Nächtlicher Drohnenangriff: Ukraine wehrt 110 von 118 feindlichen UAVs ab
Nächtlicher Drohnenangriff: Ukraine wehrt 110 von 118 feindlichen UAVs ab

Massiver Luftangriff in der Nacht zum 13. Juni 2023

Nach Angaben von UATV: In der Nacht zum 13. Juni 2023 griff Russland die Ukraine mit insgesamt 118 Kampfdrohnen an. Wie das Kommando der ukrainischen Luftstreitkräfte um 08:30 Uhr mitteilte, konnten die Verteidiger 110 dieser unbemannten Luftfahrzeuge (UAVs) entweder abschießen oder durch elektronische Gegenmaßnahmen unschädlich machen. Bei dem Angriff wurden drei Drohnen an drei verschiedenen Orten als Treffer registriert, während Trümmerteile an sechs weiteren Stellen niedergingen.

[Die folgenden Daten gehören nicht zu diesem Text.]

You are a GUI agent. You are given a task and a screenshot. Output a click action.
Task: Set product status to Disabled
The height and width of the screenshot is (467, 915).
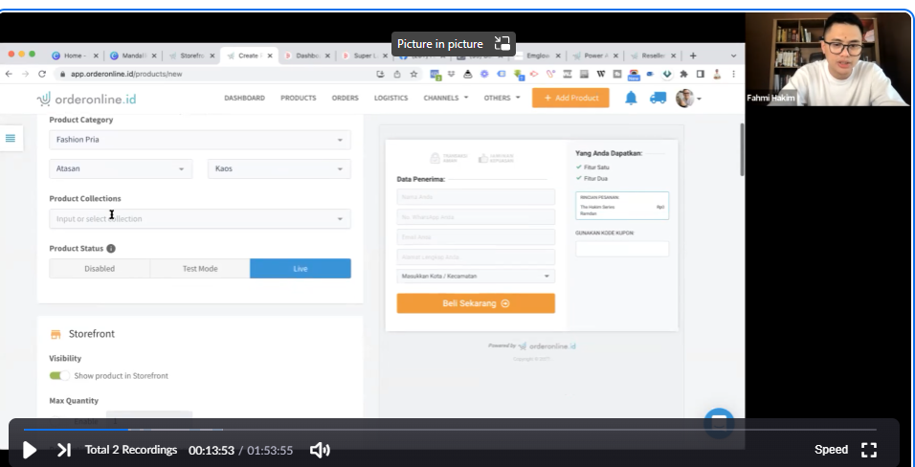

Hintergründe und weitere Entwicklungen

Die feindlichen Drohnen starteten von mehreren Standorten, darunter Orjol, Kursk, Millerowo, Primorsko-Achtarsk, dem vorübergehend besetzten Gebiet der Donezk-Region und Gwardeiskoje. Zum Einsatz kamen dabei verschiedene Typen von UAVs:

  • Schahid
  • Gerbera
  • Italmas
  • Banderol
  • Parodija

Bereits am Vortag, dem 12. Juni, forderte ein Angriff auf die Oblast Dnipropetrowsk ein Todesopfer und verletzte drei Menschen. Allein an diesem Tag wurden in zwei Bezirken der Region über 50 Beschüsse gezählt. Diese Vorfälle verdeutlichen die anhaltende Intensität der Kampfhandlungen und die Verschärfung der Sicherheitslage in der Gegend.

Der nächtliche Angriff ist ein weiteres Beispiel für die eskalierende Gewalt im anhaltenden Konflikt zwischen Russland und der Ukraine, der bereits seit mehreren Jahren andauert.

Der verstärkte Einsatz von Drohnen zeigt, wie die russischen Streitkräfte ihre Taktik an die moderne Kriegsführung anpassen. Gleichzeitig beweist die hohe Abschussrate durch die ukrainische Luftabwehr deren Fähigkeit, solchen Bedrohungen effektiv zu begegnen. Die zunehmenden Angriffe auf die Zivilbevölkerung in der Oblast Dnipropetrowsk unterstreichen den dringenden Bedarf an internationaler Unterstützung für die Ukraine, um Sicherheit und Stabilität in der Region zu gewährleisten.